Social Anxiety Disorders affects 6.8% of the population, 15 million Americans. It occurs equally in men and women and onset is in childhood or early adolescence.

Normal social anxiety can be seen when people are confronted with a new or intimidating social situation such as giving a big presentation or feeling a bit shy entering a room of strangers.

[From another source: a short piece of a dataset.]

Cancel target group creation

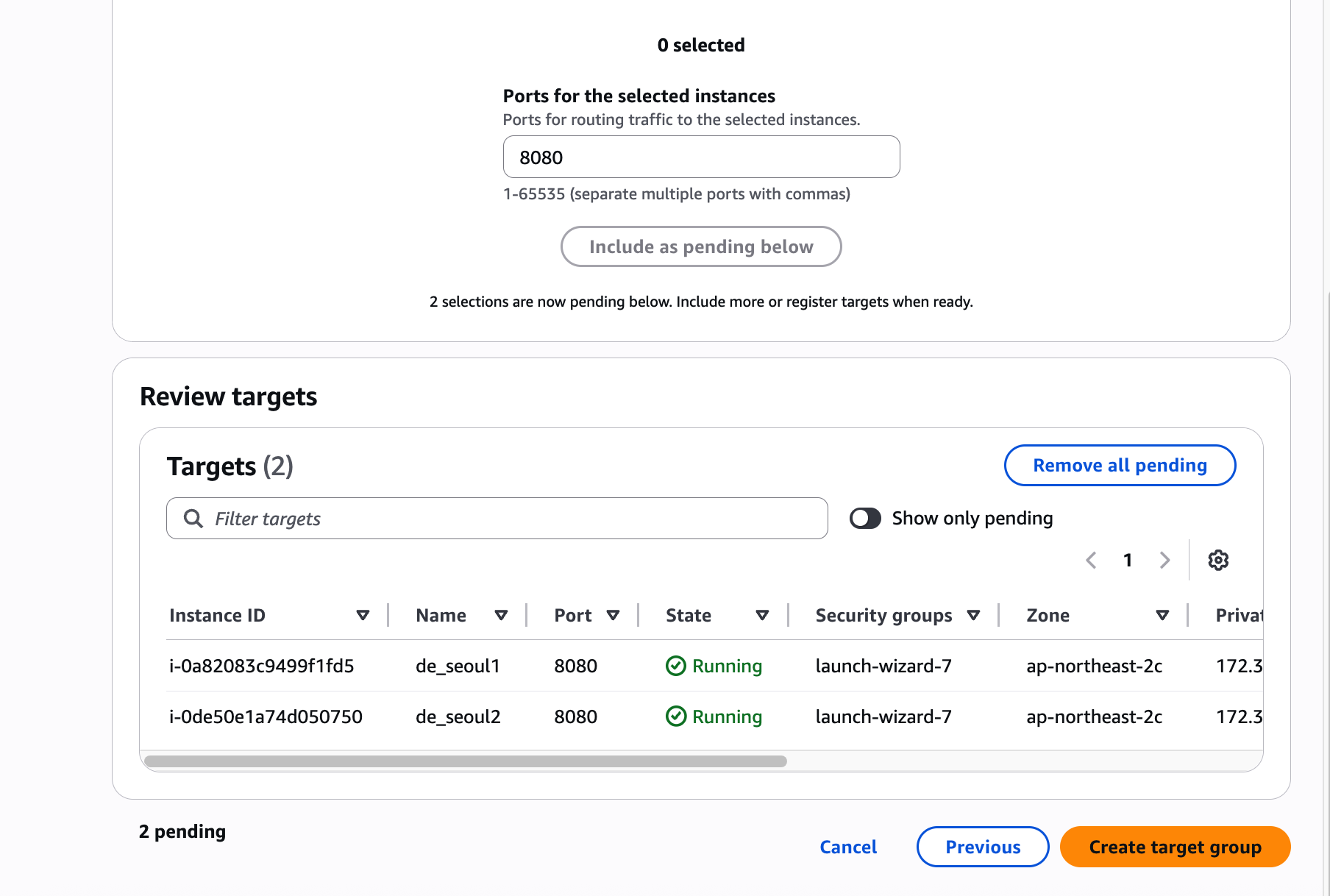click(x=848, y=847)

Social anxiety disorder is intense irrational fear of being scrutinized, criticized or negatively evaluated by others. This can occur in the most seemingly non-threatening social interactions, such as going to the grocery store, making a phone call, or speaking in a meeting. The fear is unrealistic but feels overpowering to the sufferer of SAD. They may feel humiliated or embarrassed. Anticipatory anxiety frequently develops and may lead to avoidance of most social situations as well as anxiety and panic symptoms. SAD can interfere with functioning in social interactions at home, work and school.

Symptoms may include:
  • Fear of being scrutinized, criticized or negatively evaluated
  • Felling humiliated or embarrassed
  • Fear of appearing inept or stupid
  • Appearance of and fear of blushing or sweating
  • Fear of going crazy or embarrassing self
  • Anxiety symptoms
  • Anticipatory anxiety- anxiety even thinking of the fearful situation
  • Fight/ flight response to feared situation
  • Panic attacks when confronted with feared situation
  • Avoidance of situations where fears have arisen

Causal Factors:
Biologic, Genetic, Sociologic and/or Environmental factors. May be accompanied by by Depression, other Anxiety Disorders, and/or Substance Abuse diagnoses.

Treatment Options:
Cognitive Behavioral Therapy, Exposure Therapy, Medication, and/or Relaxation and Anxiety Management Techniques.